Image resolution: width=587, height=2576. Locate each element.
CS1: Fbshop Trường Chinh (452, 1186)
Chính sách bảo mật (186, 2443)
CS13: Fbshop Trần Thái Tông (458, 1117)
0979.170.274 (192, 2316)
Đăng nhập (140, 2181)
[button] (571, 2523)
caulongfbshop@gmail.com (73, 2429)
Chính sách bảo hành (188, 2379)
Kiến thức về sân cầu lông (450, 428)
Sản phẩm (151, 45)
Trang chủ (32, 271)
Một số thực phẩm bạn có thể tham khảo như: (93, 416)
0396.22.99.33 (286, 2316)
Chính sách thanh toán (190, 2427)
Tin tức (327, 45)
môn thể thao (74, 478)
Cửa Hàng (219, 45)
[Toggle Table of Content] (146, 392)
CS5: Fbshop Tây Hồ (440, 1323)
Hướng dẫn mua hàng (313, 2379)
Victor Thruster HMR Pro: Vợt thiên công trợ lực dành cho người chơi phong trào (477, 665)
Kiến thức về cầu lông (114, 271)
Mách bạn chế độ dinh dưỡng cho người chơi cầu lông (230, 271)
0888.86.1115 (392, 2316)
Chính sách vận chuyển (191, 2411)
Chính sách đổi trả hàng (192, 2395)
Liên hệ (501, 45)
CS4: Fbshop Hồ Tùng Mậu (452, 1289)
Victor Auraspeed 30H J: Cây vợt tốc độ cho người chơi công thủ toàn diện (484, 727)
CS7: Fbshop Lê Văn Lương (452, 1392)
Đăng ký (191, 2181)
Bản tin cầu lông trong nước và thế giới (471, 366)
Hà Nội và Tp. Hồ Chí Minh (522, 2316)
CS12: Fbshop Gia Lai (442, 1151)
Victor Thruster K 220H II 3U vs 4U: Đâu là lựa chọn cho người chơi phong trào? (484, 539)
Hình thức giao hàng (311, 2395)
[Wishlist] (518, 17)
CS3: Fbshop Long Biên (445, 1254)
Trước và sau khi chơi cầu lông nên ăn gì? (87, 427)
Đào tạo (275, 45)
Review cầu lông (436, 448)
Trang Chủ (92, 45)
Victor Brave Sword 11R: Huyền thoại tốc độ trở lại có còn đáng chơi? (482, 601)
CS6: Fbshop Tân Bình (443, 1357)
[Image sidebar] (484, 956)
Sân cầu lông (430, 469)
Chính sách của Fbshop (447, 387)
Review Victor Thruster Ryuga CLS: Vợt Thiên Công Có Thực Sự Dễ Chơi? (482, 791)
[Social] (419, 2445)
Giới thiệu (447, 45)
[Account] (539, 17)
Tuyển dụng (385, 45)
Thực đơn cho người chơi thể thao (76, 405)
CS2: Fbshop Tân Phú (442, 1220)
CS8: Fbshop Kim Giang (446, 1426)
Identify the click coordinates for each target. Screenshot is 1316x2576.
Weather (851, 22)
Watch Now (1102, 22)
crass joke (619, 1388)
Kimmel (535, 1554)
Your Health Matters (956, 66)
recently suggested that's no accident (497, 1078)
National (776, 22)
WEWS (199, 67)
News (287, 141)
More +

◇ ◇ ◇ ◇

• What needs to be done
Wherever a line in the listing contains the word "trào", copy that line out.

• Response for this exercise
Victor Thruster HMR Pro: Vợt thiên công trợ lực dành cho người chơi phong trào (477, 665)
Victor Thruster K 220H II 3U vs 4U: Đâu là lựa chọn cho người chơi phong trào? (484, 539)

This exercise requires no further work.